(Work request):
Could you filter the data below down to the lines that hold the word "Viewport"?

------------

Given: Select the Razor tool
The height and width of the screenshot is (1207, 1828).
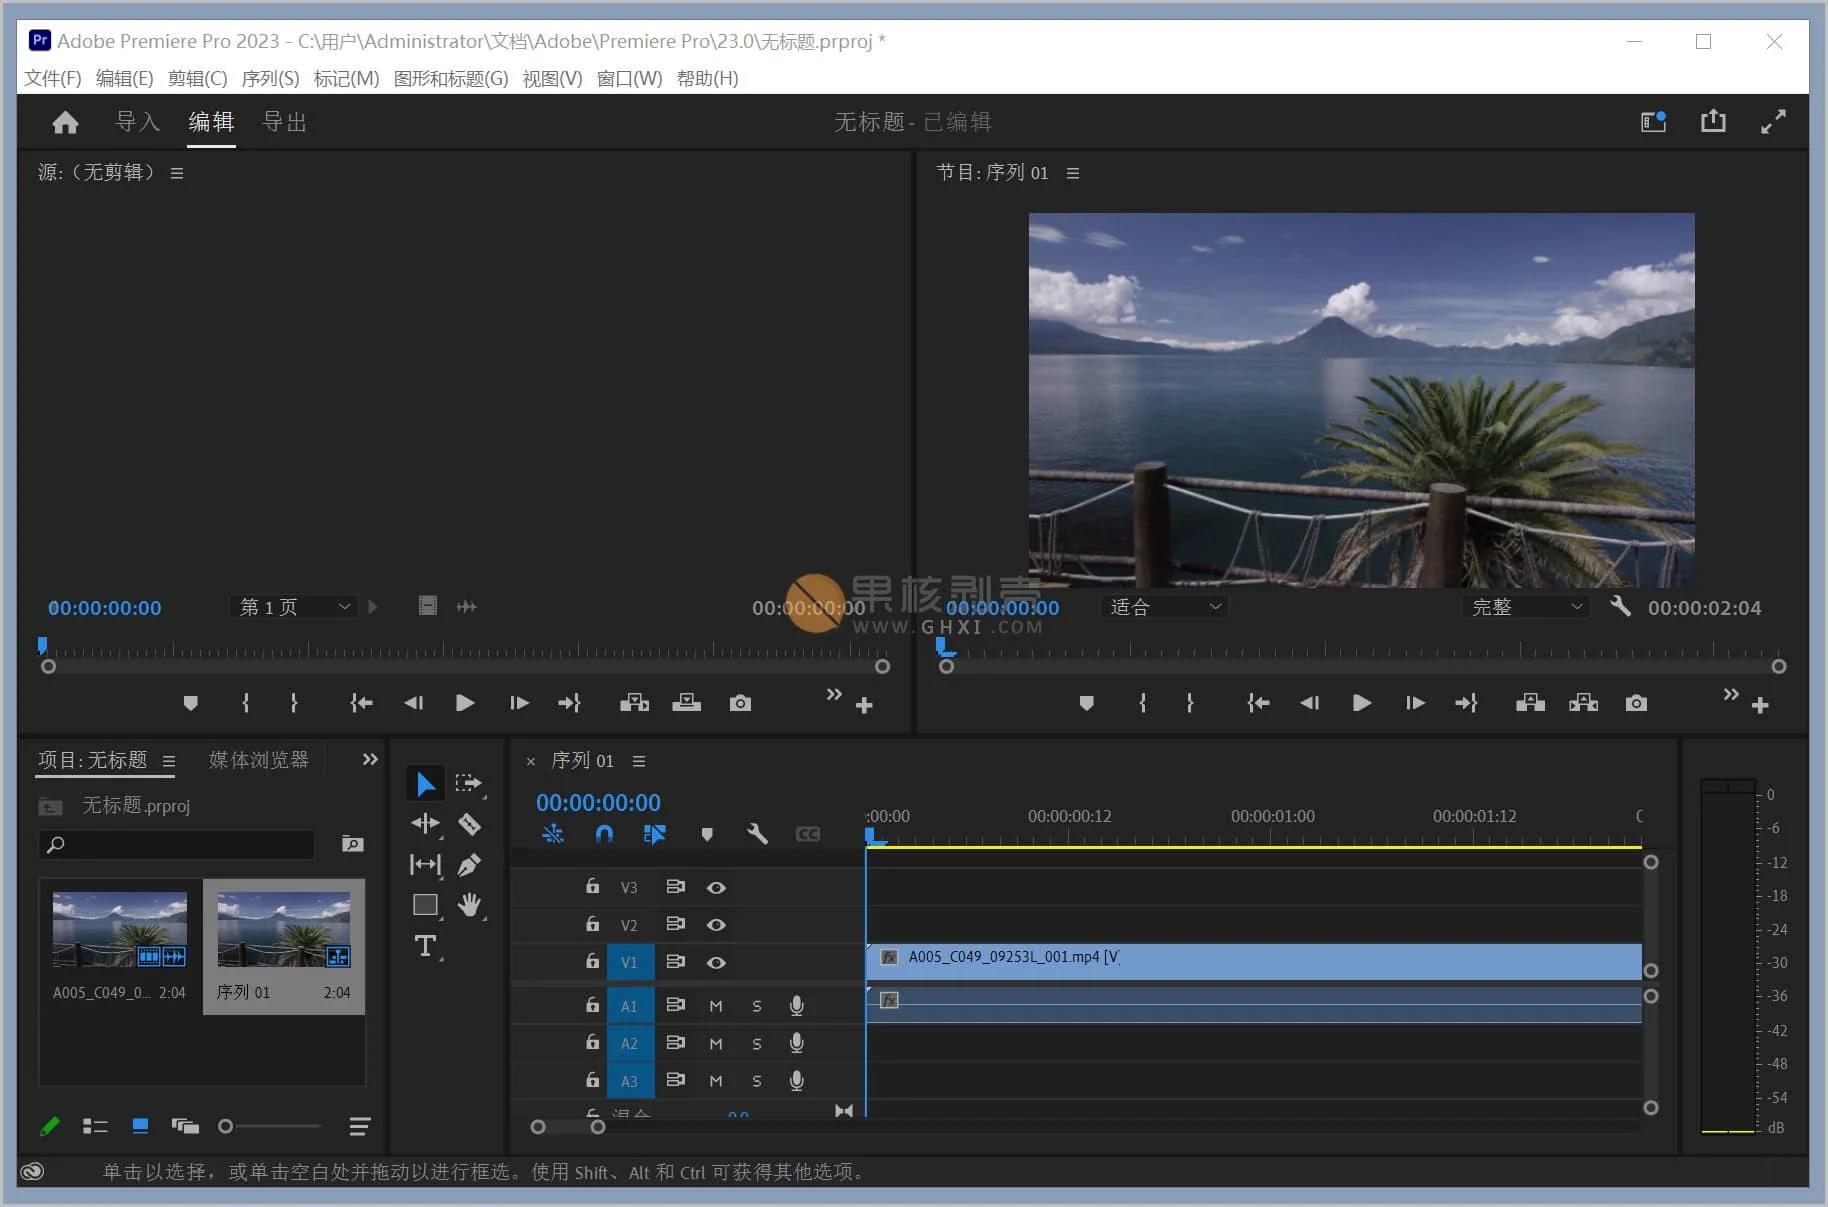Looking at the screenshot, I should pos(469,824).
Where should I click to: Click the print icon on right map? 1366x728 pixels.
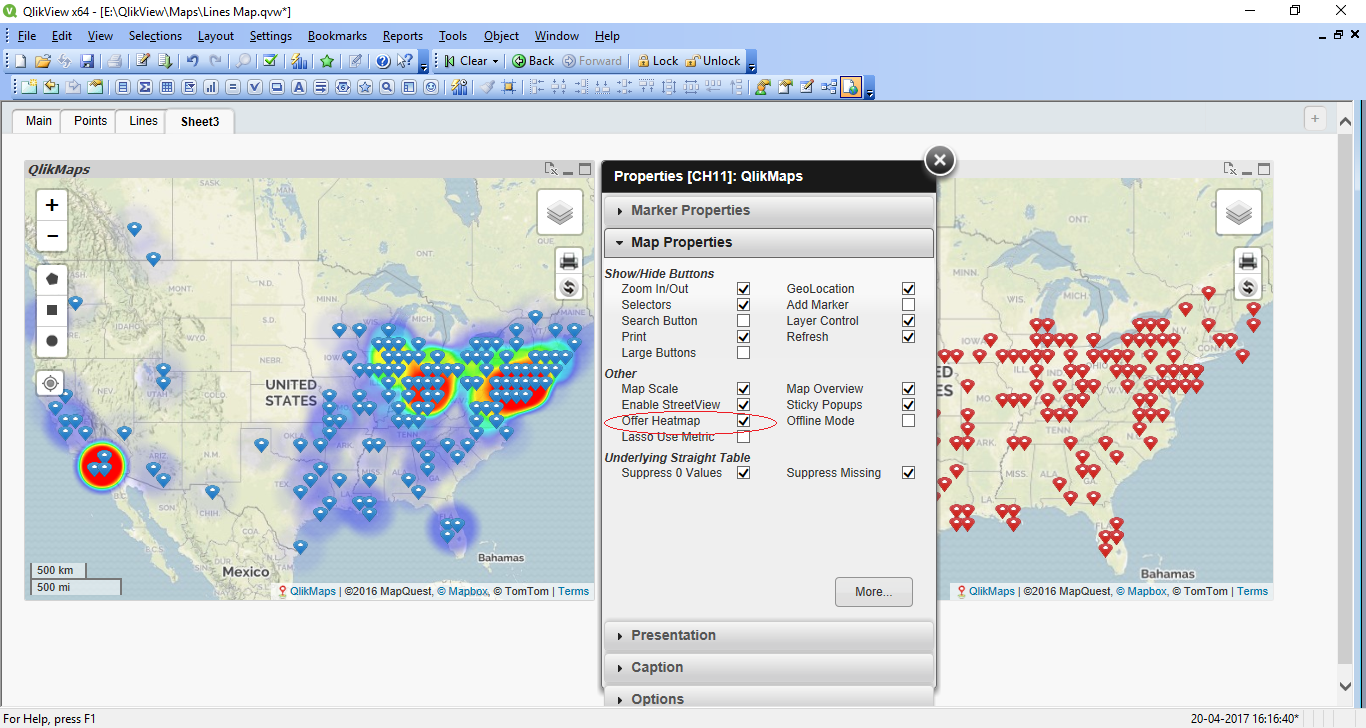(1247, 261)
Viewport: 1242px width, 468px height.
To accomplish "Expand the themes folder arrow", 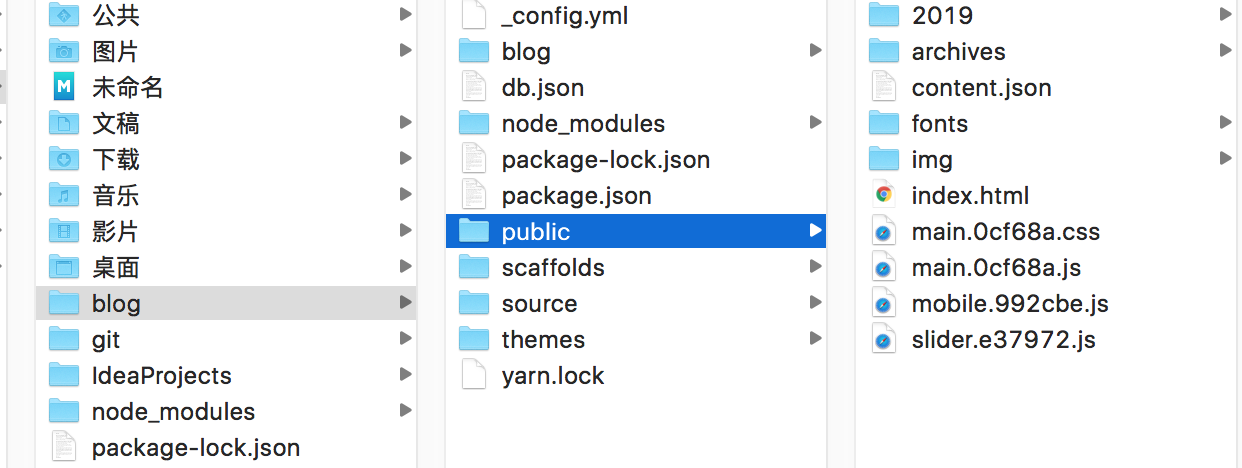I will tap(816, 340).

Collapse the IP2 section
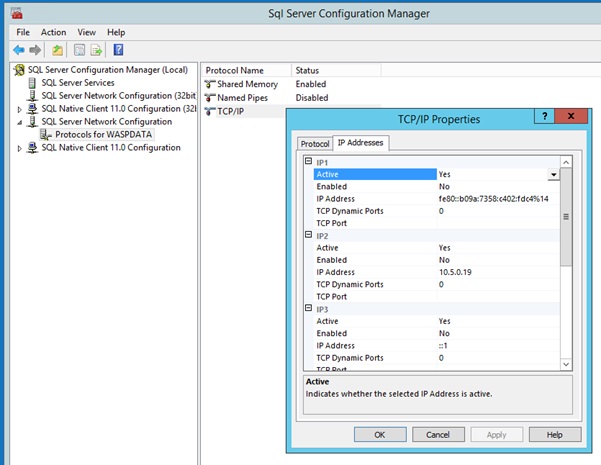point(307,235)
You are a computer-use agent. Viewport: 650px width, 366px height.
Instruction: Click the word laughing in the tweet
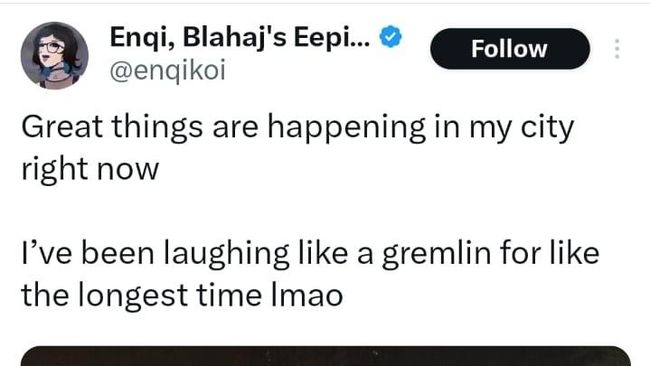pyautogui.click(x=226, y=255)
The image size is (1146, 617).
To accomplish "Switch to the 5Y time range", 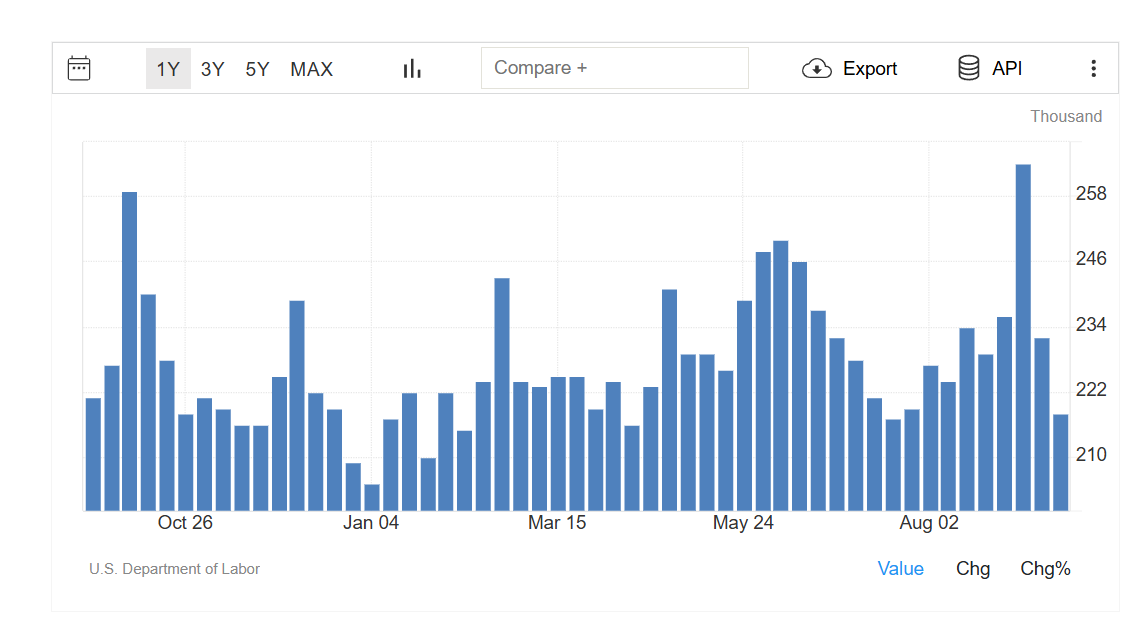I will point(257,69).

------------

(Exercise solution):
Viewport: 1242px width, 468px height.
You are a computer-use agent. Viewport: 650px width, 366px height.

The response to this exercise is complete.